**Work to do:** Say whether each statement agrees with the pull request description on Kafka projection pushdown. Answer yes or no, and quote the deciding words. 1. Kafka itself supports projection pushdown. 2. The schema evolution benefit applies to every format. 3. Users have to turn on the pushdown level for their format themselves.

**Document passage:**
────
[FLINK-32609] Support Projection Pushdown by fqshopify · Pull Request #174 · apache/flink-connector-kafka

fqshopify · 2025-05-09T12:30:19Z

Implements SupportsProjectionPushDown for KafkaDynamicSource allowing queries to skip deserializing columns they don't need.

Configuration

Option	Default	Values
`key.format-projection-pushdown-level`	`NONE`	`NONE`, `TOP_LEVEL`, `ALL`
`value.format-projection-pushdown-level`	`NONE`	`NONE`, `TOP_LEVEL`, `ALL`

Benefits

Schema evolution tolerance - Queries only fail on breaking changes to fields they actually use. For example, if column a changes from INT to STRING, the query SELECT b FROM kafka still succeeds because a is never deserialized. (Only applies to formats that decode fields independently e.g. json, avro-confluent, debezium-avro-confluent)
Performance - Unneeded columns are filtered at the TableSourceScan node rather than downstream. Note: Kafka itself does not support projection pushdown, so the optimization happens during deserialization.

Why opt-in?

Formats have varying support levels, and incorrect configuration can cause runtime errors or wrong results. Users must explicitly enable the appropriate level for their format. Recommended configuration:

Format	Recommended Level
`avro`	`NONE` (has issues, see FLINK-35324)
────
**Data records:**

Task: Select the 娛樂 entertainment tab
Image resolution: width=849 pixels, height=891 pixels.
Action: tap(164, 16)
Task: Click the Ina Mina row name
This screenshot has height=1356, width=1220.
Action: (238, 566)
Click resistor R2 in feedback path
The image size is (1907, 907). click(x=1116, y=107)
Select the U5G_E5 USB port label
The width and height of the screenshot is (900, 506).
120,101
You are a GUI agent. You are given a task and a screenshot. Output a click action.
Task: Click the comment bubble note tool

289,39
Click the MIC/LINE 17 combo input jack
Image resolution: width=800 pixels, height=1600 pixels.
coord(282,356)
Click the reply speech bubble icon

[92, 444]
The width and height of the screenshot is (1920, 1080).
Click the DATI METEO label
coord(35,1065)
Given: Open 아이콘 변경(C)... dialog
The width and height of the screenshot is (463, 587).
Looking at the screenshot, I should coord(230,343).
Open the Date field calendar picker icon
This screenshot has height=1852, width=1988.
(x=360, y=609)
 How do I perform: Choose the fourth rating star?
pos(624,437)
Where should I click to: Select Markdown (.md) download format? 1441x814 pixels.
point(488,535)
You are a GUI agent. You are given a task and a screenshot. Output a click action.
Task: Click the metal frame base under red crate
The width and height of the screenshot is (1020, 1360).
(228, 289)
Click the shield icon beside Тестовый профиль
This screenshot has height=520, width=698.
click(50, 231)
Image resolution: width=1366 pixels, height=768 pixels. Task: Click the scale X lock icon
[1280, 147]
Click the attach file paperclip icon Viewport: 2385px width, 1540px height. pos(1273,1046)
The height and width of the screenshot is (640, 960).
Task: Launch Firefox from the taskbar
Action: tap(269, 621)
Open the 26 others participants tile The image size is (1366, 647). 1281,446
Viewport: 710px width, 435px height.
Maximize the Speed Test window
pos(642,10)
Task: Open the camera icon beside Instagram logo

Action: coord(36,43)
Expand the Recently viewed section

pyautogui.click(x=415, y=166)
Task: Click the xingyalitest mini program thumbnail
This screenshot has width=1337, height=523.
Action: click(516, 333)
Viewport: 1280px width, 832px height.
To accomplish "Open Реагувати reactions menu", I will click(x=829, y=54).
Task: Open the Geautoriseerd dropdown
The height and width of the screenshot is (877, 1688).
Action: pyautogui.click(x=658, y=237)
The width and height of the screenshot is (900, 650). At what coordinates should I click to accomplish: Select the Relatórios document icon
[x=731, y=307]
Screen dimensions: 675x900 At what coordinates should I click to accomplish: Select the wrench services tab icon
────
**Result of this exercise:**
1. No: "Kafka itself does not support projection pushdown"
2. No: "Only applies to formats that decode fields independently"
3. Yes: "Users must explicitly enable the appropriate level for their format."